ESPN’s partnerships with MLB and the NHL also highlight Disney’s difficult path to offering direct-to-consumer services while attempting to support the lucrative cable bundle. In partnering with the two sports leagues, ESPN has the opportunity to make its new app something of a sports-focused “skinny bundle,” perhaps even including those leagues’ broadcast networks in addition to their streaming services. That potential would only grow if Disney’s acquisition of parts of 21st Century Fox  is approved, as it will include broadcast rights to local broadcasts of many MLB and National Basketball Association games.

A platform of sports content from several sources, especially if offered without the need for cable subscriptions, could be a death knell for the cable bundle. Sports fans have largely held on to cable subscriptions because they are typically the only way to watch local sports teams — those broadcasts are typically blacked out on streaming services — as well as ESPN and other national sports networks.

At launch, though, ESPN's app is nowhere near that kind of offering. Current subscribers of the MLB and NHL streaming services won’t be able to watch that content through the ESPN app at launch. ESPN is offering subscriptions for those plans, but viewers must sign up through the ESPN app and pay Disney their subscription fee ($25 a month for MLB), similar to signing up for the services through a cable provider. Current subscribers will still have to visit those services’ dedicated apps instead of accessing all their paid sports content in ESPN’s app.

The new ESPN app and ESPN+ streaming service appear to be something of a test for Disney, which plans to launch similar offerings for non-sports content, as well as a warning to cable providers that Disney has a plan should they fail to keep the bundle alive. ESPN admitted that several features not available at launch are under consideration for the future, including pay-per-view events and bundling subscriptions with a similar effort on its website, ESPN Insider.

“We will continue to build the programming portfolio, actively, in the months and years ahead,” ESPN told MarketWatch.

That makes the service that launched Thursday unlikely to move the needle for Disney or consumers, as some investors may have hoped.

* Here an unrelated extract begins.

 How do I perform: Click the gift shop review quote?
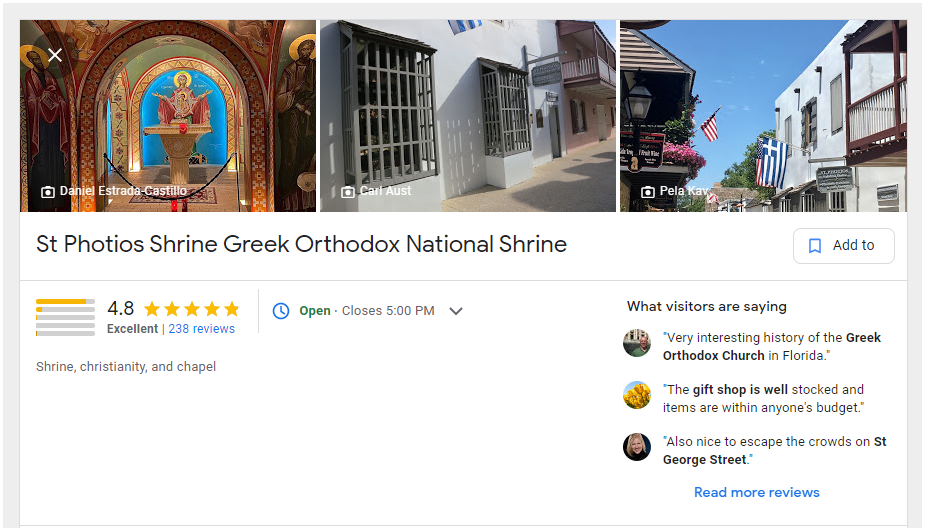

ESPN is offering a 30-day free trial for consumers who sign up by April 18, and a seven-day free trial for other interested parties

”We’re going to see a niche-sports over-the-top service that allows Disney to learn more about the direct-to-consumer business,” BTIG’s Greenfield said. “If this was about getting tens of millions of subscribers, it would have everything.”

When Netflix separated its streaming and DVD-by-mail businesses, the company was not yet producing and distributing its own original content on the streaming service, instead offering mostly older shows and movies that could easily be found on cable or elsewhere. With ESPN+, Disney appears to have something similar to Netflix’s early attempt, with the same potential to be something much different down the line.

Disney stock fell 0.4% after the new service and app launched Thursday. Shares have declined 11.2% in the past year amid concerns about ESPN, while the Dow Jones Industrial Average  — which counts Disney as a component — has increased 17.1%.